"Oh, you're all dressed up," said Tim, who had noted her unusual appearance, clad as she was in her new bright sailor-suit.
"Going to change it," she said, "Had to put it on to go to Benton in."
She went into the house, and Tim Reardon, seizing a spade that he found leaning against the shed, made his way to a corner of the house, where an old water-spout came down, from the gutter that caught the rain on the roof. He was turning up the soil there when the girl reappeared.
"Oh, that isn't the place to dig," she said. "I never dig for worms there."
"Well, here's the place to find 'em," asserted Tim. "I'm getting some. You always find angleworms where the ground's moist. They like it, because the rain comes down off the roof here. There you are, grab that fat fellow."

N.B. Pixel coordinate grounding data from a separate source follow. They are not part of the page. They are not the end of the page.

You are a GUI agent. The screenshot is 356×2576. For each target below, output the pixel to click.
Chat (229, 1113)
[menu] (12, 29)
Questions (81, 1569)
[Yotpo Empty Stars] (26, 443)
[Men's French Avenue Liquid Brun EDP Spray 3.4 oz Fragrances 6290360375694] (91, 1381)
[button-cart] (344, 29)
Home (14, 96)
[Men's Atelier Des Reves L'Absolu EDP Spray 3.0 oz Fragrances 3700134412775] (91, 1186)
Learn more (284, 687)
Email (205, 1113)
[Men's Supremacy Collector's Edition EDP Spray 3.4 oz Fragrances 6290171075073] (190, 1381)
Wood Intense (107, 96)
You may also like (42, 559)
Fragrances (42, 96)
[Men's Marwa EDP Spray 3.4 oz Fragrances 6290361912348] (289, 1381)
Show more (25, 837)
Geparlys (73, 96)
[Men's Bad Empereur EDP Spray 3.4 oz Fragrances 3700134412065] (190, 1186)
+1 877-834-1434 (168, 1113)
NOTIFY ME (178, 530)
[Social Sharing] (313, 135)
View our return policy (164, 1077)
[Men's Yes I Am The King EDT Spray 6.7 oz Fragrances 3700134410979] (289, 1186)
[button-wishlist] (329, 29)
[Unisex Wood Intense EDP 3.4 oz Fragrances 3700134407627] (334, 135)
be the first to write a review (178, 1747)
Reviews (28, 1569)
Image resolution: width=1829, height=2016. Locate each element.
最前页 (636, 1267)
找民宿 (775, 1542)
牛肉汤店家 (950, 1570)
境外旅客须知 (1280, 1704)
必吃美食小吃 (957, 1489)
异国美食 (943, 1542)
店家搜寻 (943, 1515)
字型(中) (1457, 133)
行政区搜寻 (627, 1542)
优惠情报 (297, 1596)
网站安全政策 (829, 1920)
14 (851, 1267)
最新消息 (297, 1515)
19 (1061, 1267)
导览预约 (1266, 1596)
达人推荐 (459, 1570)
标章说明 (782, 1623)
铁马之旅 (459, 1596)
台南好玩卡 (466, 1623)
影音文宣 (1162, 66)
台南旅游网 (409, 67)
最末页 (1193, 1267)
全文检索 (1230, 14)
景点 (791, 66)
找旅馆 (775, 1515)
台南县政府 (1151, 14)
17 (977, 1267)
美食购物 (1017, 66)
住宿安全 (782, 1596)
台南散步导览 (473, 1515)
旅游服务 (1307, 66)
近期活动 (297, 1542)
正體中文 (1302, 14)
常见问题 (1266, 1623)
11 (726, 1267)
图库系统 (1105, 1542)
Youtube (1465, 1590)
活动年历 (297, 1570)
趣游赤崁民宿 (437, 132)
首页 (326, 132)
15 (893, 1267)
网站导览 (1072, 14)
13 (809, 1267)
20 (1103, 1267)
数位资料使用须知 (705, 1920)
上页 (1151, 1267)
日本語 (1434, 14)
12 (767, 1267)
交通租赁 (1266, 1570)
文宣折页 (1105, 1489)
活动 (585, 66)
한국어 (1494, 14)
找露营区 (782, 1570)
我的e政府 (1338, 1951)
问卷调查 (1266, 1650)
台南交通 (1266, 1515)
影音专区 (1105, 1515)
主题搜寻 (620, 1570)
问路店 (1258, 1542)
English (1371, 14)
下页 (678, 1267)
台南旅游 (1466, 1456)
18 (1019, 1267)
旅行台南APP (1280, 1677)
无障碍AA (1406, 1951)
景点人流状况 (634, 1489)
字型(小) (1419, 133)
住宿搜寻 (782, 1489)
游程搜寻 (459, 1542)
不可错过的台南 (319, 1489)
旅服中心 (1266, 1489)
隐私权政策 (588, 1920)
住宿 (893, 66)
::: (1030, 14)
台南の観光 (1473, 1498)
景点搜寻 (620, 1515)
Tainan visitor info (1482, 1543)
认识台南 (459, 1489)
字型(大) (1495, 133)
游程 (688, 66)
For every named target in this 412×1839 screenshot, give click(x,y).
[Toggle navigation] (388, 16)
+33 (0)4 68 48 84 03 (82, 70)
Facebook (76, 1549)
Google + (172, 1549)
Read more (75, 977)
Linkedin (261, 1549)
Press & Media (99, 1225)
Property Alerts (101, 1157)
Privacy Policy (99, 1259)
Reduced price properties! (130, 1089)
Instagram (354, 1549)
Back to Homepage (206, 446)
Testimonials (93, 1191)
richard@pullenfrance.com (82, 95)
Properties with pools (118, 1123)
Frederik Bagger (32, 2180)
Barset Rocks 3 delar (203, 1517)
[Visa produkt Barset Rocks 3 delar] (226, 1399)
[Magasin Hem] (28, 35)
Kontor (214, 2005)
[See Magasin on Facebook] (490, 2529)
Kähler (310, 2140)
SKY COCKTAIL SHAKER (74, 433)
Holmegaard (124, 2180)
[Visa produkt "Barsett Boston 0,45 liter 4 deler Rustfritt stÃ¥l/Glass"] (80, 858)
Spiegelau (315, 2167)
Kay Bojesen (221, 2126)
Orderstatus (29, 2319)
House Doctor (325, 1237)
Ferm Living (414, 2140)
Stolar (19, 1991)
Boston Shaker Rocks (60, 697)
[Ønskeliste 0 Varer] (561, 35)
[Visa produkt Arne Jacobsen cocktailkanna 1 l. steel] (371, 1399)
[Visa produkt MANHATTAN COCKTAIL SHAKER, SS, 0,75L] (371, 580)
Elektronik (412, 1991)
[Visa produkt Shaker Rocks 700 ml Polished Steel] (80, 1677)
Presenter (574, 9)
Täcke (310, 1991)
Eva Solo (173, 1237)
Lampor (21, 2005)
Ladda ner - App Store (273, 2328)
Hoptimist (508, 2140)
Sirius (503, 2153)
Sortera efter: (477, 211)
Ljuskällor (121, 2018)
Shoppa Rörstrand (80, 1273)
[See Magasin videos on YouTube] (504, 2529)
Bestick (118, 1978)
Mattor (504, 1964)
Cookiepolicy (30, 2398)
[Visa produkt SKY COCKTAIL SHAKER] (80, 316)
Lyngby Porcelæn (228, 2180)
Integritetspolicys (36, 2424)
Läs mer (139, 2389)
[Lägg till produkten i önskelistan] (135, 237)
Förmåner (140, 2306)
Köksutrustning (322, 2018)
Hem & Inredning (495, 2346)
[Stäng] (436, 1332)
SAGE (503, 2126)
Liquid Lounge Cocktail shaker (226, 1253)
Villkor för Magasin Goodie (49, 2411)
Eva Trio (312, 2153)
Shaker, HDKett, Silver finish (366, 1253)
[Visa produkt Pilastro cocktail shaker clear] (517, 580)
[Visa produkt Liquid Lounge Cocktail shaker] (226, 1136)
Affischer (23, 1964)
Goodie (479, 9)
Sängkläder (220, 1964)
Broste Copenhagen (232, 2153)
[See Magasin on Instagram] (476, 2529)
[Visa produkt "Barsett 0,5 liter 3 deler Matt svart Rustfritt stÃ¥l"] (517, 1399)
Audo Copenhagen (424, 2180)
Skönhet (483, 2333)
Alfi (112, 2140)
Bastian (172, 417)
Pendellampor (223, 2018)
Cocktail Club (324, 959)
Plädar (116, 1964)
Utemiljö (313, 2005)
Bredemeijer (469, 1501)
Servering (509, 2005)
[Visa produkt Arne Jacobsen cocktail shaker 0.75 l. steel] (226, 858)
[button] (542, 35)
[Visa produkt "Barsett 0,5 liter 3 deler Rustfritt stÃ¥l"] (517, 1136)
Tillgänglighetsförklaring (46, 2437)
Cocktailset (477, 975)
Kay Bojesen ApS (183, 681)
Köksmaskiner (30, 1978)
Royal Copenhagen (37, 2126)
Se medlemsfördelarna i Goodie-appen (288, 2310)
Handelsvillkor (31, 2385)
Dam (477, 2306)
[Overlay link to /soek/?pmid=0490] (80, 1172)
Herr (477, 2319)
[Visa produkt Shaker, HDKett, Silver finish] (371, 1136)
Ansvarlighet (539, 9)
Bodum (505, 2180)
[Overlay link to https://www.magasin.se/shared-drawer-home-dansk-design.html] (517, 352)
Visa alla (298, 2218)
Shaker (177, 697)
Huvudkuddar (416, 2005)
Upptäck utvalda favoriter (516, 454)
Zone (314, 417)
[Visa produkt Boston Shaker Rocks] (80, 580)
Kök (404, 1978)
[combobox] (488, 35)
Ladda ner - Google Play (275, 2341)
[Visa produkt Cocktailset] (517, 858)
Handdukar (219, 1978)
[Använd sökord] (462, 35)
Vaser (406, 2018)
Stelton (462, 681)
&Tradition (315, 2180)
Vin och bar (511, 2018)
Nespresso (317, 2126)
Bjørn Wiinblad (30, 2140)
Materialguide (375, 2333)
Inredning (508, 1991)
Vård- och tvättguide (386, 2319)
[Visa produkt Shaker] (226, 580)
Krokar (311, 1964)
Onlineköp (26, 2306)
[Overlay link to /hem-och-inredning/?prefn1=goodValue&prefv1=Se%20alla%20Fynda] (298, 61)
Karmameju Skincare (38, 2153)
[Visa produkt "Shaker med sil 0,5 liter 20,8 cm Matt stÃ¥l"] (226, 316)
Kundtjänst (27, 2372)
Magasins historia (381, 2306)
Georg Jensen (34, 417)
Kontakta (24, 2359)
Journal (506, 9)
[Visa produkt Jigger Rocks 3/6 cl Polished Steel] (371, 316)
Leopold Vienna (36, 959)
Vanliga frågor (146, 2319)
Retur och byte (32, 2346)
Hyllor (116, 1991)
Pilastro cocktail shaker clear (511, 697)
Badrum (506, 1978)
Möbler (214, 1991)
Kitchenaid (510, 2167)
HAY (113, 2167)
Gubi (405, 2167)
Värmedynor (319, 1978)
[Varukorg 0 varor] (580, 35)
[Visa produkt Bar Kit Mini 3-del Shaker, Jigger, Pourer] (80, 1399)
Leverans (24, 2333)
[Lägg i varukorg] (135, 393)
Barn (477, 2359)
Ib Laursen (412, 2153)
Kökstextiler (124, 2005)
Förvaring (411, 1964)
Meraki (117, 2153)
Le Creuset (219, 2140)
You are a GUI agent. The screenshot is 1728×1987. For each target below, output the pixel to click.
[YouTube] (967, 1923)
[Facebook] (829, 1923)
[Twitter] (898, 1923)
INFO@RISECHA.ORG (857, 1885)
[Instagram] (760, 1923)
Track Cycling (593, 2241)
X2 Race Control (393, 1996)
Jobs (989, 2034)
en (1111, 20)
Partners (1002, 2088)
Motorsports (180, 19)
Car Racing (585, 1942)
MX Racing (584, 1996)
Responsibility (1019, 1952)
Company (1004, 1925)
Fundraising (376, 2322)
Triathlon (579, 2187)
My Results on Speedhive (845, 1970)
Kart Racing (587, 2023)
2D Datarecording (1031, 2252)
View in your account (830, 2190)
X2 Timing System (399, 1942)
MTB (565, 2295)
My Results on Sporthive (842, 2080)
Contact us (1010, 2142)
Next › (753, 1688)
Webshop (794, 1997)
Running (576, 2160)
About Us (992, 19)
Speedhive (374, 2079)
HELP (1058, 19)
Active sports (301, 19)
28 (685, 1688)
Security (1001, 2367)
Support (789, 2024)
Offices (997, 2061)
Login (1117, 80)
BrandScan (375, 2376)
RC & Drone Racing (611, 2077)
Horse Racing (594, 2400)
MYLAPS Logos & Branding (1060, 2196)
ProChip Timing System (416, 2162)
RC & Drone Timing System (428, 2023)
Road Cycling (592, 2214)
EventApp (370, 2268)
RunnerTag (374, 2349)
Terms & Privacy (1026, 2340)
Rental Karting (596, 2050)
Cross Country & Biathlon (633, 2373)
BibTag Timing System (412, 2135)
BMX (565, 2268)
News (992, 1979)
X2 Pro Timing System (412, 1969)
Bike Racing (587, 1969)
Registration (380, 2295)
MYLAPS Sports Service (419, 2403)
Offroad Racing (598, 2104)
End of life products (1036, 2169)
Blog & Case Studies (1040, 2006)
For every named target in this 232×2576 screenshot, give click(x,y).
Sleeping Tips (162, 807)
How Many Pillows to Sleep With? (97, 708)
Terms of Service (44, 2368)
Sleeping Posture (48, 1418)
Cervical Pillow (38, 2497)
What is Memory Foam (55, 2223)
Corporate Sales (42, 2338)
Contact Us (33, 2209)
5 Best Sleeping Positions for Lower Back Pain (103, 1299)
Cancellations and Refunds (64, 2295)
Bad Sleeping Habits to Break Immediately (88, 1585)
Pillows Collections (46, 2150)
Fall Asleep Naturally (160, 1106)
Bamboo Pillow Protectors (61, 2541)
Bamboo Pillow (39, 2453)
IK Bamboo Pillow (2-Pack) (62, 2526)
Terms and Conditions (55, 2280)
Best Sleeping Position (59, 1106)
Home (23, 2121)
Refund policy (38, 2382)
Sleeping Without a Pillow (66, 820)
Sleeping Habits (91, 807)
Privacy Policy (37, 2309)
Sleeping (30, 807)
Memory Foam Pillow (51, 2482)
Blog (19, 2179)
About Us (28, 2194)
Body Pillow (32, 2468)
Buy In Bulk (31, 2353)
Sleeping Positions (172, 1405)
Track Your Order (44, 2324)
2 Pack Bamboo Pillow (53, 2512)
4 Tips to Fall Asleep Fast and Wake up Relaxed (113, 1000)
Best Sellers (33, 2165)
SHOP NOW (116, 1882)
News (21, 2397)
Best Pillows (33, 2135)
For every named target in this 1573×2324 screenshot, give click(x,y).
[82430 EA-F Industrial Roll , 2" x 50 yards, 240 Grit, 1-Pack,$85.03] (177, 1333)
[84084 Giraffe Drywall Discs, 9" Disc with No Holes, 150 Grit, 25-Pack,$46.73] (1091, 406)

The girl made a grab at a bit of the soft earth, where a worm was wriggling back into its hole.
"Ugh! he got away," she said, opening her hand and letting the dirt drop through her fingers. The next moment she uttered a little cry of surprise.
"I've got something, though," she exclaimed. "Look, Tim, it's money—it's a coin. Where do you suppose it came from? Perhaps it's good yet. If I can spend it, I'll go halves."
The boy took the piece of money from her fingers. It was dull and tarnished; a little larger in size than a ten cent piece, but it was not silver.
Tim Reardon looked at it intently and rubbed its sides on his trousers leg.